George W. Bush also believed there should be a pathway to citizenship as immigrants grow our economy. Bush spelled out a comprehensive immigration plan in his State of Union address in 2007, wanting to create a better temporary visa program. Reagan and Bush both believed in strong, but humane borders. Bush offers a comprehensive study on immigration at his Bush Institute website.

MAGAs should heed how icons of their party (Reagan and Bush) developed humane policies for handling the immigration crisis which made for a win-win all around. Even if the MAGA GOP doesn’t have a heart left, if they have any common sense left at all, they would see how our nation needs immigrants as much as they want to be here. But, instead of finding solutions, they are wasting taxpayers money (congressmen are paid on average $174,000 per year) by using misdirection and conspiracy theories and hate rhetoric to score votes, because hate is easier to rally up the troops than reason, compassion and actual intelligent solutions.

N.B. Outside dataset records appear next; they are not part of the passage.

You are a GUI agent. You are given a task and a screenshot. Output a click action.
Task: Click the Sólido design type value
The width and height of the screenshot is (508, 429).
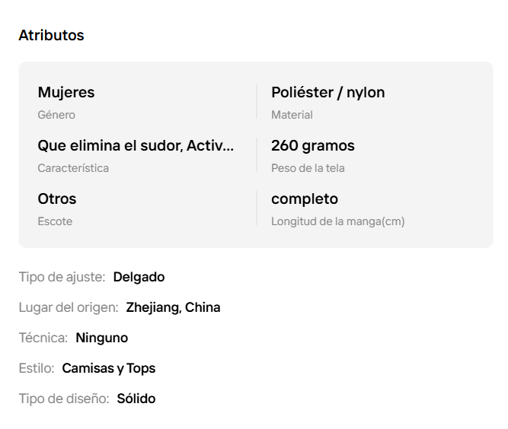[x=136, y=399]
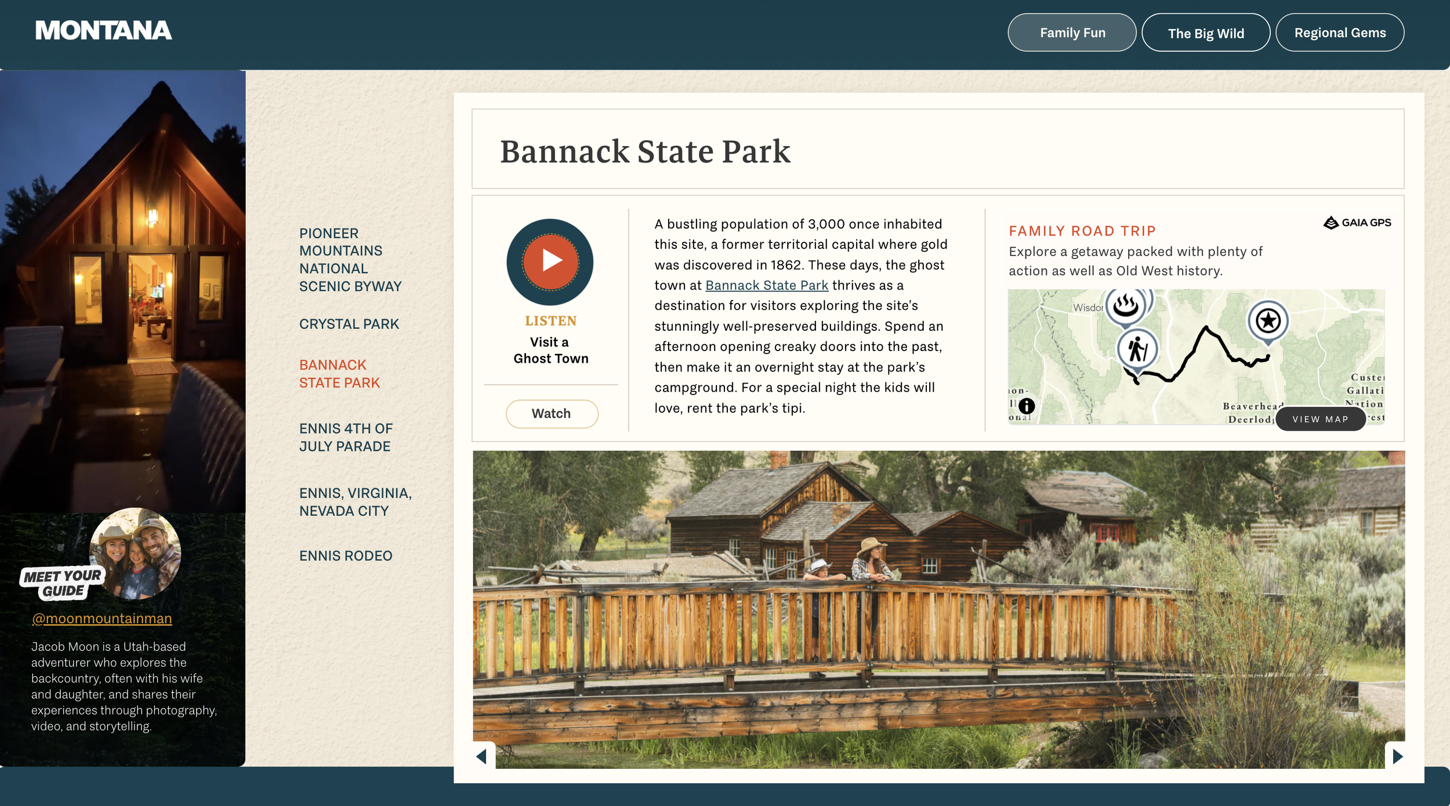Screen dimensions: 1450x806
Task: Click the hiker map marker icon
Action: (x=1137, y=349)
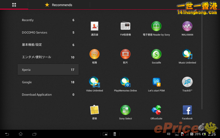
Task: Open the Facebook app
Action: click(187, 110)
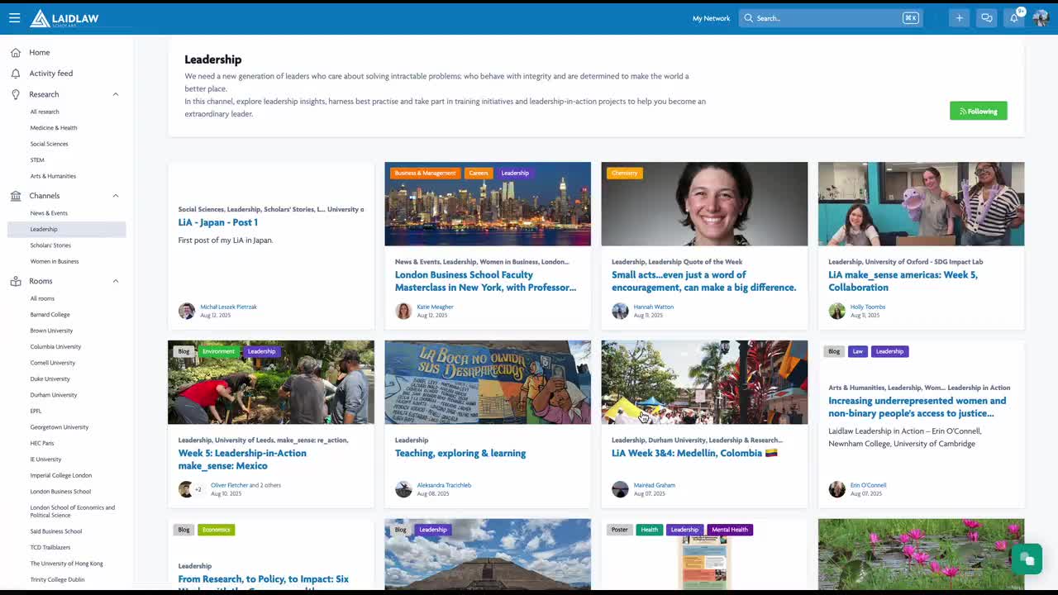Click the Search input field
This screenshot has height=595, width=1058.
tap(827, 18)
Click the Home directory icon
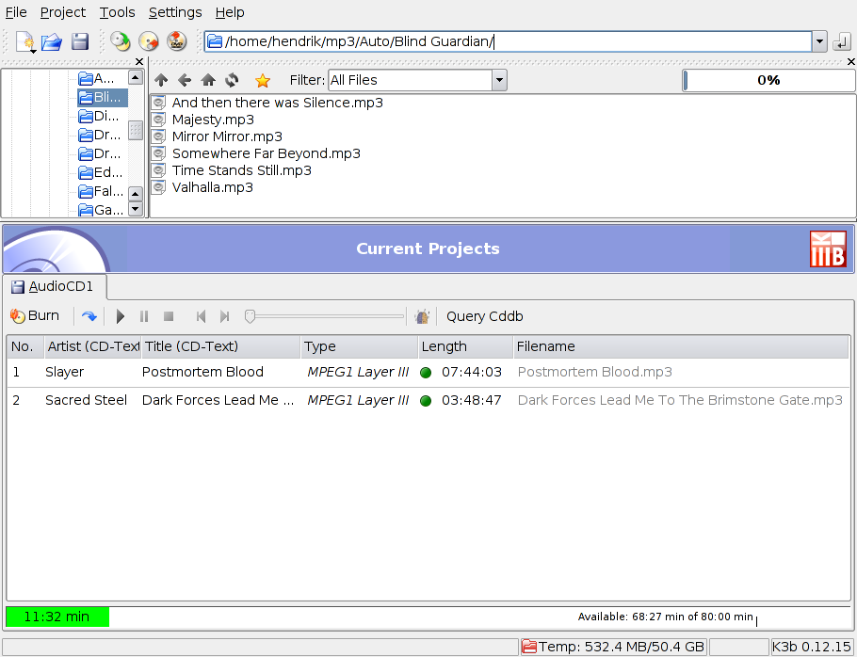This screenshot has width=857, height=657. pyautogui.click(x=208, y=81)
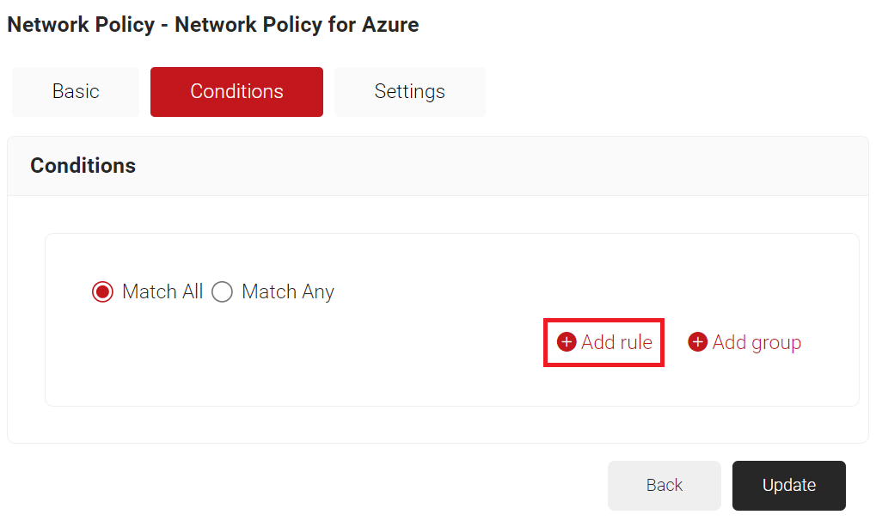The width and height of the screenshot is (876, 527).
Task: Click the Add group link text
Action: pos(757,342)
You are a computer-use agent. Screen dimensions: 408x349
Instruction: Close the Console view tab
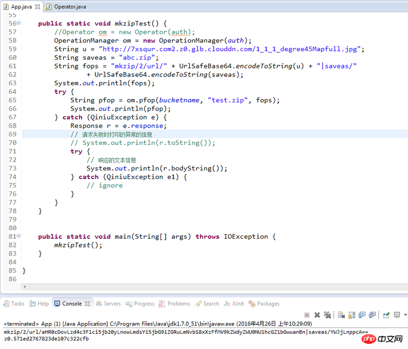[x=87, y=304]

By incorporating laws based on propaganda and fear, we are digging our own pit as a nation and are lesser for it. And maybe the MAGAs have overlooked a couple of Bible verses: “When a foreigner resides among you in your land, do not mistreat them. The foreigner residing among you must be treated as your native-born. Love them as yourself, for you were foreigners in Egypt.” Leviticus 19:33-4. “I say to you, as you did it to one of the least of your brothers, you did it to me.” Mathew 25:40.